Quand j'écris, il y a un commencement et il y a une fin!

Lapalissade? Pas tant que ça!

Je sais à peu près quand je commence : il y a d'abord une idée qui se niche dans un coin de ma tête, puis ça se précise, le besoin de mettre en mot se fait pressant, ça devient une envie qui creuse le ventre alors je me lance. J'écris, j'écris, j'écris,  j'écris, j'écris, j'écris, j'écris, j'écris, j'écris... puis vient le temps des corrections et de la réécriture, très important, ça, la réécriture. alors je réécris, je réécris, je réécris, je réécris...

Arrive un moment où je voudrais en finir, mais le texte, lui, ne veut pas. Non, le texte ne veut pas me lâcher. Sans doute ne se sent-il pas fini, sans doute a-t-il peur de rester inachevé et de finir en archive, dans un coin perdu de l'ordinateur. Alors il s'obstine à encombrer ma tête, du matin au soir, et la nuit par dessus le marché! Je ressasse, je rouspète, je grogne mais j'y reviens, encore et encore, je me creuse les méninges, je taille, je traque, je remodèle.
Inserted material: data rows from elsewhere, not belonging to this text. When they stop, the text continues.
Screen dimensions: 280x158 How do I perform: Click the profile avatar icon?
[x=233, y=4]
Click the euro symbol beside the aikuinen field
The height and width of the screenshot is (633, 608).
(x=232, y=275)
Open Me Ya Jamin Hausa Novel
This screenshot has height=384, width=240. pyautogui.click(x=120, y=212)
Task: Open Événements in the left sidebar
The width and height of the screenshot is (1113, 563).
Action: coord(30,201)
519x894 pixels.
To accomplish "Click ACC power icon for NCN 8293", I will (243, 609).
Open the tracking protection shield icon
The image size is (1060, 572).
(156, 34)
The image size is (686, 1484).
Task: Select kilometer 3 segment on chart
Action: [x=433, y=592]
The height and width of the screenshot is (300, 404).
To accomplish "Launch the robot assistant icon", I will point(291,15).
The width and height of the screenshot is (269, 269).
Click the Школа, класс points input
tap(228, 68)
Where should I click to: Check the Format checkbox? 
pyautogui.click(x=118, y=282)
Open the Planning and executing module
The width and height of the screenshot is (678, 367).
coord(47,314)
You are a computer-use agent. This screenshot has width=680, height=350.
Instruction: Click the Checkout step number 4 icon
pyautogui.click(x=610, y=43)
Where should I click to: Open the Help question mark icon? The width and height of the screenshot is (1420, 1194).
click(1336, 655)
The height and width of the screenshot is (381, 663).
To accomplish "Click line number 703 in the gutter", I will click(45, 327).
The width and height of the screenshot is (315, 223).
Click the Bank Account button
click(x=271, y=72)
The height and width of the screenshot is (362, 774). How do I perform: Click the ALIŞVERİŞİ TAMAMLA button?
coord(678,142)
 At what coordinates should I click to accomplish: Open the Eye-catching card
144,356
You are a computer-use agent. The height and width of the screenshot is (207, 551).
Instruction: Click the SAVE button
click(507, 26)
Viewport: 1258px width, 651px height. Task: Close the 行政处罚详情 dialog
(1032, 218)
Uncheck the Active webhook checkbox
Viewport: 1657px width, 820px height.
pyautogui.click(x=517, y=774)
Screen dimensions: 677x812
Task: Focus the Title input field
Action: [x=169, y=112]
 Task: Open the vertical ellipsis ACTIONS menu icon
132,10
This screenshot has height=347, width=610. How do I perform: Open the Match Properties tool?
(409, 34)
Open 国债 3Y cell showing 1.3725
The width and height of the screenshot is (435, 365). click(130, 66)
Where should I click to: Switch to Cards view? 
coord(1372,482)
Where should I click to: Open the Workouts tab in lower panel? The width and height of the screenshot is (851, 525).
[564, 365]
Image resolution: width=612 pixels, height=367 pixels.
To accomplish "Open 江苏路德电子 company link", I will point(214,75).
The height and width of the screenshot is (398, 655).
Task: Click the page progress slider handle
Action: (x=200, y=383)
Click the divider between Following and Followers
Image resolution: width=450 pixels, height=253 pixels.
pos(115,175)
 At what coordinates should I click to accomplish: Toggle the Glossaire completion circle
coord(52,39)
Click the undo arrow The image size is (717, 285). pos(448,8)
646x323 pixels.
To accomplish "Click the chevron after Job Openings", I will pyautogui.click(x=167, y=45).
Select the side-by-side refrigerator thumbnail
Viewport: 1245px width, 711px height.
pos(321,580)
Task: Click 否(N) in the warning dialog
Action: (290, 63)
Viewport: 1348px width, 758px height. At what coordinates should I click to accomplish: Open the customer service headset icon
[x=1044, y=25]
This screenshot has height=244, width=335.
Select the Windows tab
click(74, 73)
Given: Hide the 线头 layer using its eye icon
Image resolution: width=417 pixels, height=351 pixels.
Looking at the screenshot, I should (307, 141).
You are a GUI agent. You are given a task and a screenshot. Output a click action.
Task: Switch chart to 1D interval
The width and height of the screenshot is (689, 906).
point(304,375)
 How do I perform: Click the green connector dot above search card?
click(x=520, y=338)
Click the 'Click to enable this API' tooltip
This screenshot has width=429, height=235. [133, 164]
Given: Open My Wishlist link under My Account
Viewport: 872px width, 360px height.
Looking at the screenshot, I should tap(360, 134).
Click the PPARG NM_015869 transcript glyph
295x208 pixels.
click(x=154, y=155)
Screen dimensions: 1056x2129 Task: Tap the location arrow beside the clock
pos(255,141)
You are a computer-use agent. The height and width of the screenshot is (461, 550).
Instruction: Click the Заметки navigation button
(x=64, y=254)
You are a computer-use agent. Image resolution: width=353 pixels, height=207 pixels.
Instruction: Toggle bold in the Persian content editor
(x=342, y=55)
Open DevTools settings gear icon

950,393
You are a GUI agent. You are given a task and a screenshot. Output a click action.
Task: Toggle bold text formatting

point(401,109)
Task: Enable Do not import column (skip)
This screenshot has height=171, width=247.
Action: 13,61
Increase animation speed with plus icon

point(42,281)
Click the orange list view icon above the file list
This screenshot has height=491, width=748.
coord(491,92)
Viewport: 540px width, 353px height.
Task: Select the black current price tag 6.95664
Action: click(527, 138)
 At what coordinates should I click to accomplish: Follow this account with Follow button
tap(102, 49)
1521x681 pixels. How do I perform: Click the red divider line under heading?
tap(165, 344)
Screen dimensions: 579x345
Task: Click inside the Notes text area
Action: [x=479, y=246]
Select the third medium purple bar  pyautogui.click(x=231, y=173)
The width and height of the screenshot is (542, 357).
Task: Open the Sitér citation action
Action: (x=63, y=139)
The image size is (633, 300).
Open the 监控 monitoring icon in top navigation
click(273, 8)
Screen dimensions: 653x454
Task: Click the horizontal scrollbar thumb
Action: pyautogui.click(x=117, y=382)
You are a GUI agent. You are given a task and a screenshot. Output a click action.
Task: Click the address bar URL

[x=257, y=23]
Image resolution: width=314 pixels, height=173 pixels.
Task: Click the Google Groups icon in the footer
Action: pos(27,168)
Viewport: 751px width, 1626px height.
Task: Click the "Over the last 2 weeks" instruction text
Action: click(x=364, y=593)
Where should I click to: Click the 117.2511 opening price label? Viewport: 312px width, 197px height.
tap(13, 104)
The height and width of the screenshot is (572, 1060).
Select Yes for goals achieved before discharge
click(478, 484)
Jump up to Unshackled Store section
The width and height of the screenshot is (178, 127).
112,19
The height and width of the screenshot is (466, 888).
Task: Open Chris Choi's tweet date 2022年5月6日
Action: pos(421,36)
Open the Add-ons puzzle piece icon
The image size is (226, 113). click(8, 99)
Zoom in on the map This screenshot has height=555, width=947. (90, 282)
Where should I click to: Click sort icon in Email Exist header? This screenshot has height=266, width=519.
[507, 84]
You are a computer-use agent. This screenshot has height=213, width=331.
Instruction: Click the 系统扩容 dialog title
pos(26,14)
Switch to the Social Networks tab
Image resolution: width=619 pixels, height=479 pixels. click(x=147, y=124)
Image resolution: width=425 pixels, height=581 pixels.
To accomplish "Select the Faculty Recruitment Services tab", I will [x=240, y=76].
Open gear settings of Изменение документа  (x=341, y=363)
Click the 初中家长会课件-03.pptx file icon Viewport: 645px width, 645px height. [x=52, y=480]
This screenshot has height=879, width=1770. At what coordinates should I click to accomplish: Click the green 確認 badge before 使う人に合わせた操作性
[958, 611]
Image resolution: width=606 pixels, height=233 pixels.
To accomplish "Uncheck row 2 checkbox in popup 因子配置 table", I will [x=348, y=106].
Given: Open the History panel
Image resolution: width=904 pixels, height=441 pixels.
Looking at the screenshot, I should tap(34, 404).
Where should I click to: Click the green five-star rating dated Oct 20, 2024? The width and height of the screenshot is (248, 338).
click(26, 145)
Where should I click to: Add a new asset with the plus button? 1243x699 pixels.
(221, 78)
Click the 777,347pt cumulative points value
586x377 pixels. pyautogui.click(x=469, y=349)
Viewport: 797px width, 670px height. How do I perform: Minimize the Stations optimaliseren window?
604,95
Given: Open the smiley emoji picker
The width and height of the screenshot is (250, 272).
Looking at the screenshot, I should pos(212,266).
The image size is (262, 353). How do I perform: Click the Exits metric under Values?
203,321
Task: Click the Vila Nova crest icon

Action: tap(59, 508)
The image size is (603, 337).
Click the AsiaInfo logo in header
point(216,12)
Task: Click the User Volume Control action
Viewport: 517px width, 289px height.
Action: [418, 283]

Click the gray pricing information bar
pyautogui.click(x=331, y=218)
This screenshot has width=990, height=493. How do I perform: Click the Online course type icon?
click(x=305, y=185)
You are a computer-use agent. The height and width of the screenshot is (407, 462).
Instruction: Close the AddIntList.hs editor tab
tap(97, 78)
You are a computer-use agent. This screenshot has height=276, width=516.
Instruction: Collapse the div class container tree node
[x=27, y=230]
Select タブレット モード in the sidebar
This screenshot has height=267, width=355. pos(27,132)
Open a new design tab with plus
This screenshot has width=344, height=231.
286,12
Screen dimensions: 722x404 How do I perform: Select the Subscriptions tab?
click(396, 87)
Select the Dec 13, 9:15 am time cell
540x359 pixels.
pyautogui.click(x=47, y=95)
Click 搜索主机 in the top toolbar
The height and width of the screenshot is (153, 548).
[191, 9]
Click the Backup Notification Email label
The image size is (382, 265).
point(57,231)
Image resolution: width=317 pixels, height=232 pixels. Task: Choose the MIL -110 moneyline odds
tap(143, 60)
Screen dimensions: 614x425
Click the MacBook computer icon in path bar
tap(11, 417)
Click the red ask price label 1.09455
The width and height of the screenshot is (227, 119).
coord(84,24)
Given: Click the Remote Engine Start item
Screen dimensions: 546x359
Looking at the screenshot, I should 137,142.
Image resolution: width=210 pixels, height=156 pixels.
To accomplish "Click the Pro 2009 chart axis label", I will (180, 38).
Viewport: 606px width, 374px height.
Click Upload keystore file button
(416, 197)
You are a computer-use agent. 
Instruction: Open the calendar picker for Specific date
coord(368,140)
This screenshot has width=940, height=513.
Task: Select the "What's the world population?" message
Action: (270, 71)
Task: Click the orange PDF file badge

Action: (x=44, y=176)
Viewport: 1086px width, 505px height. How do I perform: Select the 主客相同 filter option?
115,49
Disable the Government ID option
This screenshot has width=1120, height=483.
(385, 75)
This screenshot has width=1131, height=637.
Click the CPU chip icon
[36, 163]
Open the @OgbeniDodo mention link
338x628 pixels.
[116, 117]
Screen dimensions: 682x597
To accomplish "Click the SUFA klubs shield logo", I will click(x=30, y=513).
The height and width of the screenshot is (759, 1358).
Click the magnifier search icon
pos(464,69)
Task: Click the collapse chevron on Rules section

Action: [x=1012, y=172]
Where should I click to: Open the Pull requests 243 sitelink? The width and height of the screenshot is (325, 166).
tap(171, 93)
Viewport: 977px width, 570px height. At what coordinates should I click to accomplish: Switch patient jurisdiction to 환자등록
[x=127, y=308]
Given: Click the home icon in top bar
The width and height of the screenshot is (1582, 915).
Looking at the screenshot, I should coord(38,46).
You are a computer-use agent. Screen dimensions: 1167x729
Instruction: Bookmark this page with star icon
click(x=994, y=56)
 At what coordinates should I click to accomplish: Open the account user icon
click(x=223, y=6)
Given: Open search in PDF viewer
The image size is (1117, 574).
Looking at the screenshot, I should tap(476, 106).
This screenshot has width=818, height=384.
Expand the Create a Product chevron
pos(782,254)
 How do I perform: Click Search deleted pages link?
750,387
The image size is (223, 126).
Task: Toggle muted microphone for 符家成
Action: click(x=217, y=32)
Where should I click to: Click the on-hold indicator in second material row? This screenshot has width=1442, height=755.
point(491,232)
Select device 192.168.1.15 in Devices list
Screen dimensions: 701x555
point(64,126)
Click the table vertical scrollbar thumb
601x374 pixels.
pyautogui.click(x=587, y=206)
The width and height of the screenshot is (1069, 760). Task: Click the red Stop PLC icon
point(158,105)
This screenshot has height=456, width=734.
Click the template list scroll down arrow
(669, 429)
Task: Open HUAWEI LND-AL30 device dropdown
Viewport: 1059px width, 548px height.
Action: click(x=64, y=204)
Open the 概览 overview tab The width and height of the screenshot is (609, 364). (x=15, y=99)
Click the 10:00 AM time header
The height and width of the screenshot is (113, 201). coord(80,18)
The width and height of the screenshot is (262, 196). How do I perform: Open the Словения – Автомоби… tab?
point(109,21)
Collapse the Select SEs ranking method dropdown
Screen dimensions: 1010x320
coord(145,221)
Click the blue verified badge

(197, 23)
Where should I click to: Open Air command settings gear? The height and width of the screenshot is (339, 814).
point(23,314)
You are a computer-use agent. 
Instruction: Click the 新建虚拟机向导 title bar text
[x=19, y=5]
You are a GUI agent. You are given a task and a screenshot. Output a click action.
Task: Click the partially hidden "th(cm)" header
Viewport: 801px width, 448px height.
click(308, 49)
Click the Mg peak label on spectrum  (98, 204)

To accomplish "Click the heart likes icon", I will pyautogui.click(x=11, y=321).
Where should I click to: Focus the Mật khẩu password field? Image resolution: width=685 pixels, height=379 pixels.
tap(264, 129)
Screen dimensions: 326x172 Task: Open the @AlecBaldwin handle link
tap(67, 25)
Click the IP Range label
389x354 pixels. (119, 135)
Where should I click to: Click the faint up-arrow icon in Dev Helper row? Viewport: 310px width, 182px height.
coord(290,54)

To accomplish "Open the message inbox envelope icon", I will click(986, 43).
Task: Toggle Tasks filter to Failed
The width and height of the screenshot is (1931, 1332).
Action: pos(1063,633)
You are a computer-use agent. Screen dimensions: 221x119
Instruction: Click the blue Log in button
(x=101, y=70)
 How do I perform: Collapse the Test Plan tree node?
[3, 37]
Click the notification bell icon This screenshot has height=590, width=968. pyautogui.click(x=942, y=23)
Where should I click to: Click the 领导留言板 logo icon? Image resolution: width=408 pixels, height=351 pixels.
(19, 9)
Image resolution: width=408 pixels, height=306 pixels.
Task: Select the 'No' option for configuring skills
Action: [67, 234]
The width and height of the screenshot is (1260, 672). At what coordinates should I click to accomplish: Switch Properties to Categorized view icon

Parfois j'interroge les personnages, je leur demande où ils veulent en venir. Parfois ils me répondent.

Et puis vient ce moment magique, ce petit moment de grâce où je sens que c'est bon, c'est fini. C'est une émotion fragile mais reconnaissable, elle me chatouille au bout des doigts, au creux du ventre, au bord du coeur. Enfin, je peux le lâcher, le texte tient debout tout seul! Il exprime du début à la fin ce que je voulais dire depuis le commencement, depuis le jour où une idée s'est nichée dans un coin de ma tête. Le voilà autonome, prêt à s'envoler.